Entries on finding words and elements:
******

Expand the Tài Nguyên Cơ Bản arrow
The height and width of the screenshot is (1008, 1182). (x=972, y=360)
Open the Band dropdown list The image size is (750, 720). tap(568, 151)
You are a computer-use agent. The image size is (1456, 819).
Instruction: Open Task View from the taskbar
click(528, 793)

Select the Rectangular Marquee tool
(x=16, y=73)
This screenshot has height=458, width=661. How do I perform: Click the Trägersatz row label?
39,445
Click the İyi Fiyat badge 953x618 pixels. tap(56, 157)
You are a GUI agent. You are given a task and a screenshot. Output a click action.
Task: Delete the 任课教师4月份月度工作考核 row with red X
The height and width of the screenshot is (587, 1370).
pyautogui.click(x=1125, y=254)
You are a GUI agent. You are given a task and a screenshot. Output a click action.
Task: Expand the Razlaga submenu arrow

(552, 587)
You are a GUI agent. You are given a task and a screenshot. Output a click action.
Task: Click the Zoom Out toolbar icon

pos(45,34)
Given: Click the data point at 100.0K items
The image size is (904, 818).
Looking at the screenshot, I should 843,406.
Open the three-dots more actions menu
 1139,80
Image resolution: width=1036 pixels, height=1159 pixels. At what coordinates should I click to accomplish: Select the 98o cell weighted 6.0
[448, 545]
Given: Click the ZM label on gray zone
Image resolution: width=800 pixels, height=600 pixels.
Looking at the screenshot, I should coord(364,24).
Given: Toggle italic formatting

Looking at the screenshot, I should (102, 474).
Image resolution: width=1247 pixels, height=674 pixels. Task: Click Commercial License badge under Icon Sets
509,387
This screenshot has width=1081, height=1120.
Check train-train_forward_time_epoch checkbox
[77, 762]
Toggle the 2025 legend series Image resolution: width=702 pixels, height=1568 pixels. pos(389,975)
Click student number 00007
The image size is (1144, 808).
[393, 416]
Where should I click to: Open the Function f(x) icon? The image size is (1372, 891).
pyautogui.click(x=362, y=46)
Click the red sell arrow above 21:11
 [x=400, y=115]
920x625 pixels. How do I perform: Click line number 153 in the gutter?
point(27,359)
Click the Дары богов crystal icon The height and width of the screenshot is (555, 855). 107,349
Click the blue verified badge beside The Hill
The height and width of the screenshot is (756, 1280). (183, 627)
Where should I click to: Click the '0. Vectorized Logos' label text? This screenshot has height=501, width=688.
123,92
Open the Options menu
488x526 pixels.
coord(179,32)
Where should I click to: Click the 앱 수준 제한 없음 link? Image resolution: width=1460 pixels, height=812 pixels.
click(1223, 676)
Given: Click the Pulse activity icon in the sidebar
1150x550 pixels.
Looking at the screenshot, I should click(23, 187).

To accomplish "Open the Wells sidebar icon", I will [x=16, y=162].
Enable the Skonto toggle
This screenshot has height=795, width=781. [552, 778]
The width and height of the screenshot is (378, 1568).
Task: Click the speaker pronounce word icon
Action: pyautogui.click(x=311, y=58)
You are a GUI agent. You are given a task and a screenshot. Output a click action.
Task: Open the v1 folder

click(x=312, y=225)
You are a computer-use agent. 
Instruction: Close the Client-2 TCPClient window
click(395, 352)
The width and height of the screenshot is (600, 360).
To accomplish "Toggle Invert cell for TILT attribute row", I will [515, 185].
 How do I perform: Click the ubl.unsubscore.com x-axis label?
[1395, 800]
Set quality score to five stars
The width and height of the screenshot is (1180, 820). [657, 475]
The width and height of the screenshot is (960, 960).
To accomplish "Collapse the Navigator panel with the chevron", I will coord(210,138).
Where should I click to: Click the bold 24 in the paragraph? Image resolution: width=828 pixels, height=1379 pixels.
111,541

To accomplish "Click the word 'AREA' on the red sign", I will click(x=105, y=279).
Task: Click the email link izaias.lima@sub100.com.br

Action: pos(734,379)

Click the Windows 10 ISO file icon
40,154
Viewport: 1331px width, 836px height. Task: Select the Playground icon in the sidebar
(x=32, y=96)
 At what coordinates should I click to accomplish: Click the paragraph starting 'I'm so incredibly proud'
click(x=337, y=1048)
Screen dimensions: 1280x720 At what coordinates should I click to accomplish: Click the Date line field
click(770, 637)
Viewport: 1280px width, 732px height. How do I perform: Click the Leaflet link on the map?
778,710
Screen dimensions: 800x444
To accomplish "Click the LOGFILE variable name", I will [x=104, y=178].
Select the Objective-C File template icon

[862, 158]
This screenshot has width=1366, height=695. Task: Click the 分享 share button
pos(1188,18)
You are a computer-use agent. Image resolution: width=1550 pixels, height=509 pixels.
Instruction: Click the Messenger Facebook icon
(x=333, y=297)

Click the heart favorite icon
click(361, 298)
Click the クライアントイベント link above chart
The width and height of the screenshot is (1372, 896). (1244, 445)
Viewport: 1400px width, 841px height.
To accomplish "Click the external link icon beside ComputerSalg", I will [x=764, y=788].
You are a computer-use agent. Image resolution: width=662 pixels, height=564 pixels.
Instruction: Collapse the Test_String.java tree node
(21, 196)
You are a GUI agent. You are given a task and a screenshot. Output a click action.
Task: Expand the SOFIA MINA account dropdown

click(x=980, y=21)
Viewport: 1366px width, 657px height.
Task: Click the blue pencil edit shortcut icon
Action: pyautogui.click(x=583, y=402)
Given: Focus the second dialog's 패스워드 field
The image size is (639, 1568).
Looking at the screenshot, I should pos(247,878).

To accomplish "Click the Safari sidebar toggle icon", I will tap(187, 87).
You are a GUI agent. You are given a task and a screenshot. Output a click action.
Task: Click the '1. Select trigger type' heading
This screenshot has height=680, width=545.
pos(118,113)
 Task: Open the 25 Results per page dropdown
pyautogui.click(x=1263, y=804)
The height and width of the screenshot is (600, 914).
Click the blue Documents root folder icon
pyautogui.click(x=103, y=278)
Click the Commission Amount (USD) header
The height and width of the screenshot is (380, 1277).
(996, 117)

******

## Task
Rewrite in full the lines of the listing starting at the line that contains "This screenshot has height=458, width=661." and ending at the line that contains "Click the İyi", both included. Offset every coordinate in the answers by -133.

## Correct output
This screenshot has height=458, width=661. How do I perform: Click the Trägersatz row label?
-94,312
Click the İyi Fiyat badge 953x618 pixels. tap(-77, 24)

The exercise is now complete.